In West Africa, Mauritania’s Aman and Nour projects will produce 40 GW of power for hydrogen generation.
Closer to home, financial backing from the European Union (EU) for hydrogen development in Southern Africa is positive. Namibia, for instance, is advancing a US$10 billion green hydrogen project expected to create 15 000 construction jobs and 3 000 permanent positions.
However, despite this momentum, no commercial-scale project has reached a final investment decision, says Neil Golding, the EIC’s Director of Market Intelligence. “Offtake agreements need to be signed and demand created for projects to be commercially viable. At the same time, we see the need for regulatory frameworks to be established and the development of robust infrastructure including pipelines, ports and export facilities.”

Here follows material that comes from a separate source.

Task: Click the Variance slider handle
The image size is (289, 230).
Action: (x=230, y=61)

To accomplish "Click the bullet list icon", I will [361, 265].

Hydrogen production needs renewables and storage
The green hydrogen sector is closely linked to Africa’s broader renewable energy landscape. The EIC report notes that 61,1 GW of renewable energy capacity is currently operational across the continent with substantial investments in solar and wind projects. South Africa leads in solar capacity, boasting 59 operational solar farms, while Egypt and Morocco are driving wind energy growth, adding 9 GW to the grid from 2024.
However, energy storage remains a critical bottleneck. Africa’s storage capacity has expanded from 180 MW in 1979 to 4,2 GW in 2023 with South Africa accounting for 3,6 GW. Yet regulatory uncertainty continues to hinder investment in large-scale storage, which is essential for stabilising supply and supporting hydrogen production. “This report, like many others the EIC produces, highlights the need for supply chain companies to explore international markets rather than staying within traditional regions. For businesses to invest in Africa, the right regulatory and financing conditions must be in place,” says the EIC’s Head of External Affairs Rebecca Groundwater.
The upfront costs of green hydrogen projects remain a barrier requiring international cooperation and financing initiatives. The EU’s REPowerEU plan, which aims to import 10 million tonnes of green hydrogen annually from Africa, signals growing commitment. However, the report cautions that targeted funding, policy alignment and infrastructure expansion are crucial to scale hydrogen production.